■ Instructions for the task: Copy out only the lines from the one containing "Screen dimensions: 1154x826" through the one containing "the quoted tweet's", changing "dimensions" to "size" and keeping everything else the same. Omit the pictures from your answer.

■ Listed records:

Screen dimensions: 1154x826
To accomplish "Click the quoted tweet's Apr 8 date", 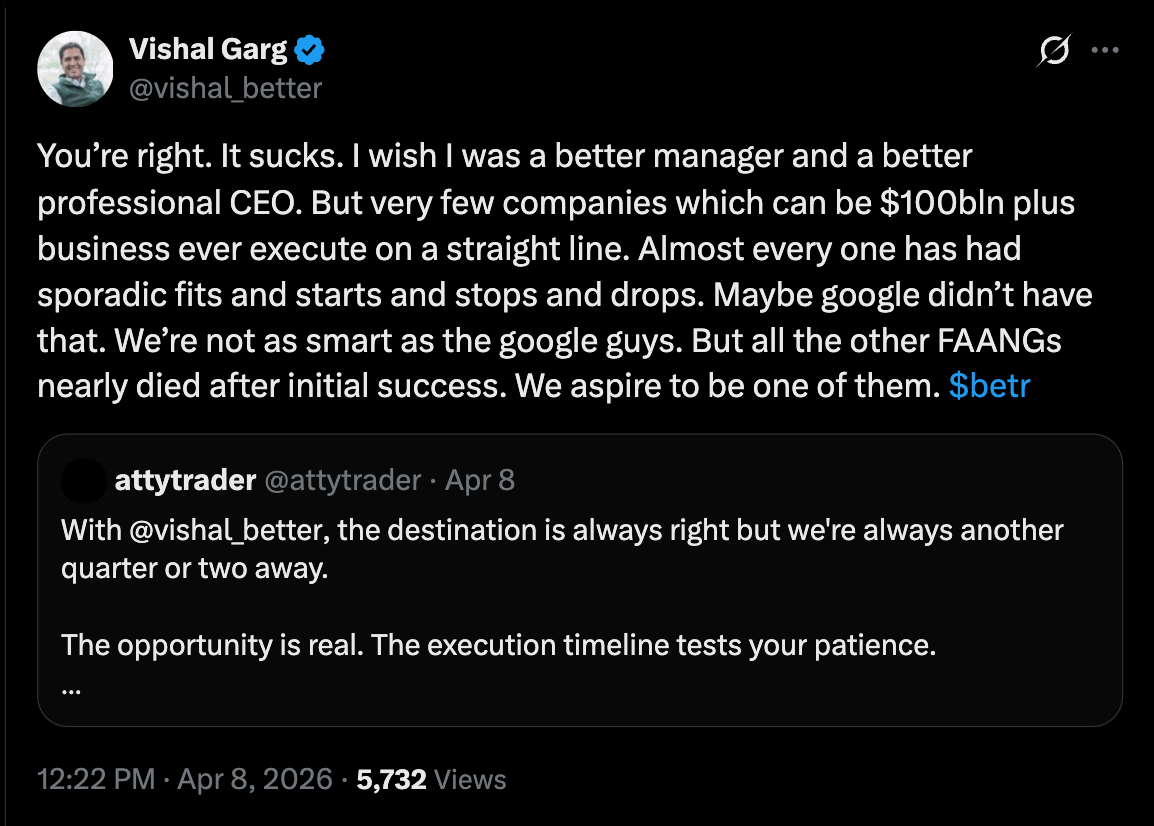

---

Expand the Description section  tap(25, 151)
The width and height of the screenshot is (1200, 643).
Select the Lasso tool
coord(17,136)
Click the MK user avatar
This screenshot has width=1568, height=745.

■ Solution to this problem:
Screen size: 1154x826
To accomplish "Click the quoted tweet's Apr 8 date", 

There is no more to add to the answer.